» **WORK INSTRUCTIONS**:
Please copy out the text of every row below word for word, leaving the pictures out.

· · · · · · ·

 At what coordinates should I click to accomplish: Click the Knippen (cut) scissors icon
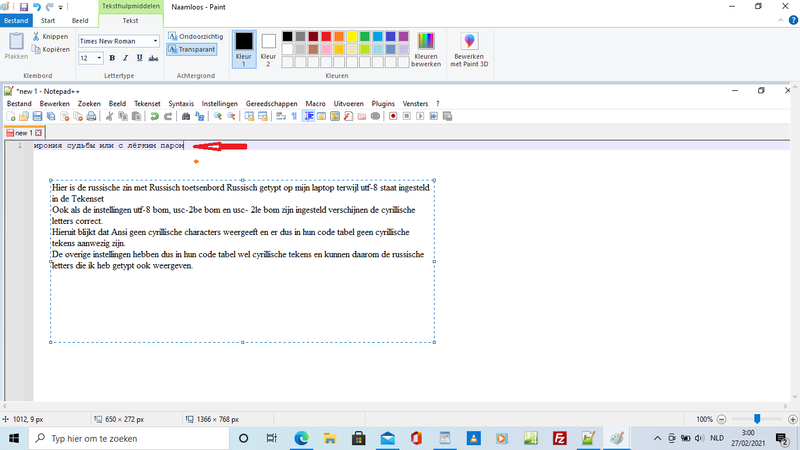pos(36,36)
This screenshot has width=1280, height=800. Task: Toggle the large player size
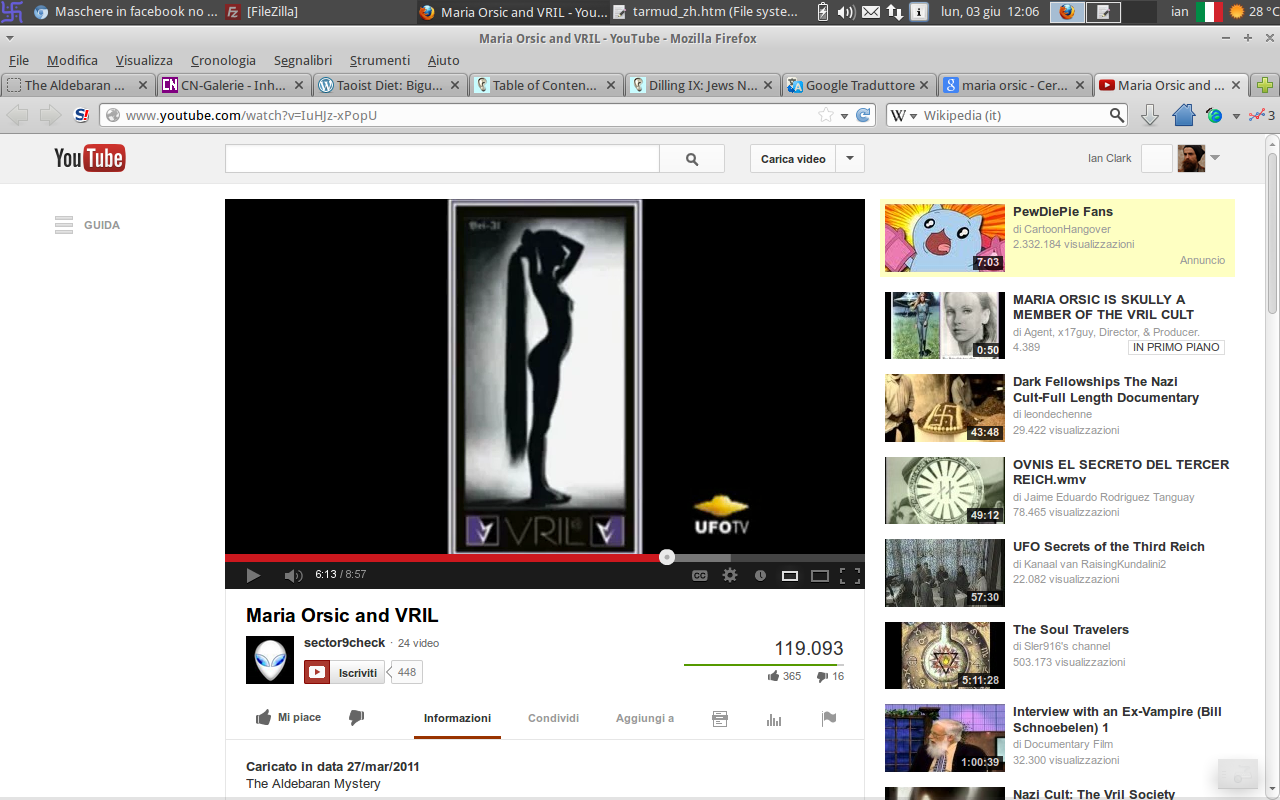(x=820, y=575)
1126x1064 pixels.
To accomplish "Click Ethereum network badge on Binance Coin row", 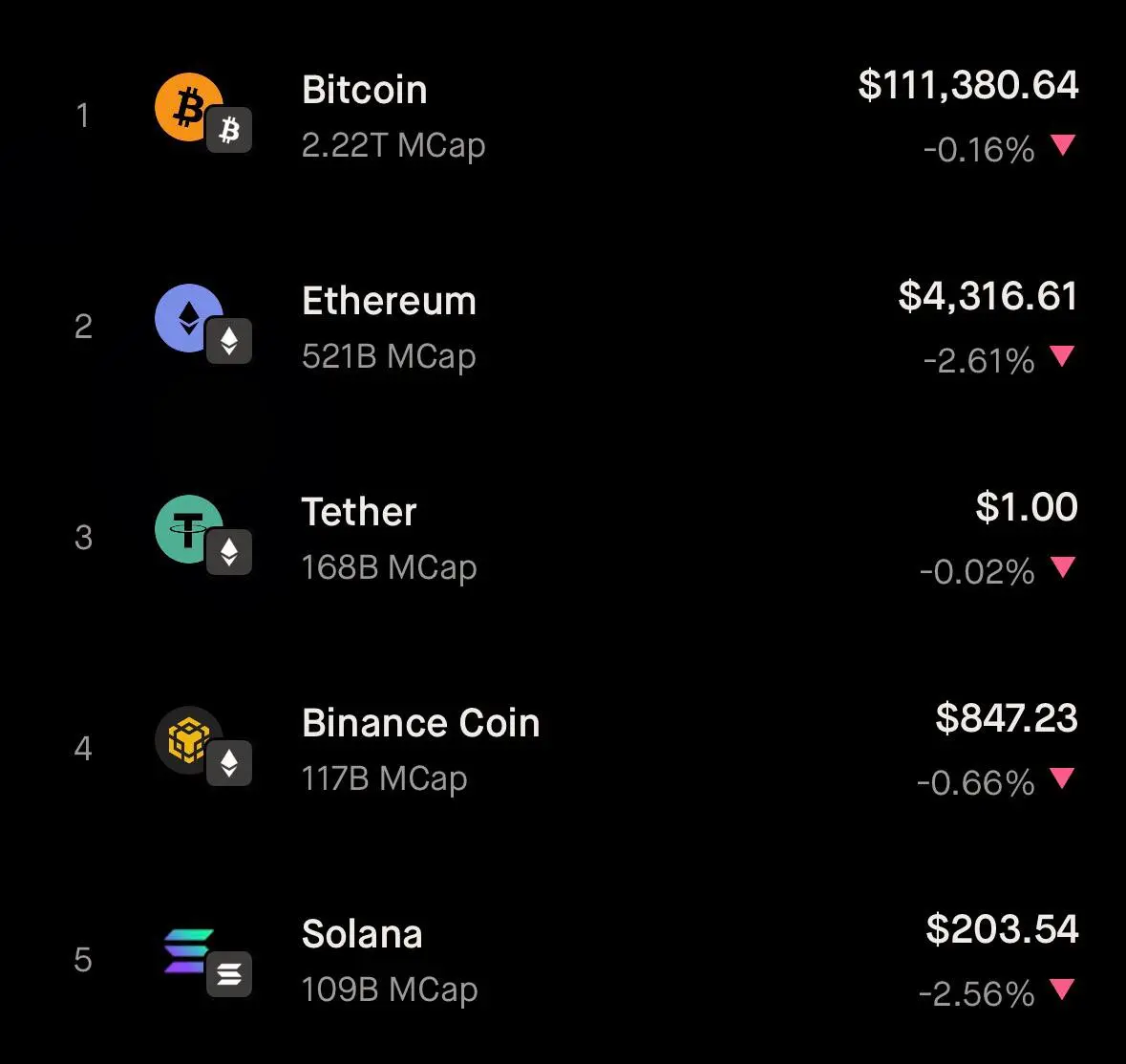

· · · · · · ·

» **TASK ANSWER**:
 At what coordinates should I click to accomplish: Click the Knippen (cut) scissors icon
pos(36,36)
This screenshot has width=1280, height=800. Task: Toggle the large player size
(x=820, y=575)
1126x1064 pixels.
To accomplish "Click Ethereum network badge on Binance Coin row", 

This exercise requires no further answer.